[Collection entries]
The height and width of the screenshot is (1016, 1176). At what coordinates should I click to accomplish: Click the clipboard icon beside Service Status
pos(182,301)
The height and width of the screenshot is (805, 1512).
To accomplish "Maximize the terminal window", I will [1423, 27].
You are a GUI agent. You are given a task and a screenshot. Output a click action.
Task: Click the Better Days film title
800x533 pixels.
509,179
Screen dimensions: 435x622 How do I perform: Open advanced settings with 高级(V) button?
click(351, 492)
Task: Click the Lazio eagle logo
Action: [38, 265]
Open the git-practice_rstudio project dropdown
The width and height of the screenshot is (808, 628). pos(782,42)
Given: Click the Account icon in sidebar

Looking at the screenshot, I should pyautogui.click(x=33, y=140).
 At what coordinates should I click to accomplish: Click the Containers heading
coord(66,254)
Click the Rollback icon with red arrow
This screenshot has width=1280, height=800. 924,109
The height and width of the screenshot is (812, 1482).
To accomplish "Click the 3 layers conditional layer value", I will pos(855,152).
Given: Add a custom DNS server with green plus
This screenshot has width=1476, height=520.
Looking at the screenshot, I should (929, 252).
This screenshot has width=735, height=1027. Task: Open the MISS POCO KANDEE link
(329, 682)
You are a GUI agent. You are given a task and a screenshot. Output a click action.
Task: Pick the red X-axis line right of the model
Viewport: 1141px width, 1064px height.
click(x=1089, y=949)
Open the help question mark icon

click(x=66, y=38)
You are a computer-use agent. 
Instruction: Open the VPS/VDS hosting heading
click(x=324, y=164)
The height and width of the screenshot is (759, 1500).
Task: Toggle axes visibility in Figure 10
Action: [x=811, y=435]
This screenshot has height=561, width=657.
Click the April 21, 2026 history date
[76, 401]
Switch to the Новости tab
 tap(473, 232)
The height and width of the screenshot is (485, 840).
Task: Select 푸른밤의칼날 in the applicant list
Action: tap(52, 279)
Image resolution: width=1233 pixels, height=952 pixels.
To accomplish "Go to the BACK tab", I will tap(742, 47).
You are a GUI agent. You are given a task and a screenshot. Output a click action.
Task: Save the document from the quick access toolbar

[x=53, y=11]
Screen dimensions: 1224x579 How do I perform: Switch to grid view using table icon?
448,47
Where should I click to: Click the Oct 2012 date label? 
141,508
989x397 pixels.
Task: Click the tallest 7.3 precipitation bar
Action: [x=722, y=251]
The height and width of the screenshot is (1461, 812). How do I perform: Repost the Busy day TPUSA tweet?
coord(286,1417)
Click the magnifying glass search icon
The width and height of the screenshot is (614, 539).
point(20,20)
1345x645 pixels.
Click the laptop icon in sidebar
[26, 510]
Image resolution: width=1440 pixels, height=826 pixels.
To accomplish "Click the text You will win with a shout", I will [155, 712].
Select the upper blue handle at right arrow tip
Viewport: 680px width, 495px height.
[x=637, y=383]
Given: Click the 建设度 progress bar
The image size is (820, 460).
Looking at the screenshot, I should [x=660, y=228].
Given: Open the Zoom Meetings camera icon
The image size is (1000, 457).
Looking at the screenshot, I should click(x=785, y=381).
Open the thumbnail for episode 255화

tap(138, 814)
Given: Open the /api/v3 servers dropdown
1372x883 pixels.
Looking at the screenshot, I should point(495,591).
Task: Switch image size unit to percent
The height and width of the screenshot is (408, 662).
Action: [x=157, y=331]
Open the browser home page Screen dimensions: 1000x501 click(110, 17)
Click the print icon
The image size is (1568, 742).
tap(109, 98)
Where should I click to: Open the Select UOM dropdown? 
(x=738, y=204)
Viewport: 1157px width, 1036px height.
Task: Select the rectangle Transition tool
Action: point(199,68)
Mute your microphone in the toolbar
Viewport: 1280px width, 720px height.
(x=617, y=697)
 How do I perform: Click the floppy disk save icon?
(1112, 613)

_Exercise objective_: In the entries above, find every line with the word "right" and list it.

_Answer to this task_:
Task: Pick the red X-axis line right of the model
Select the upper blue handle at right arrow tip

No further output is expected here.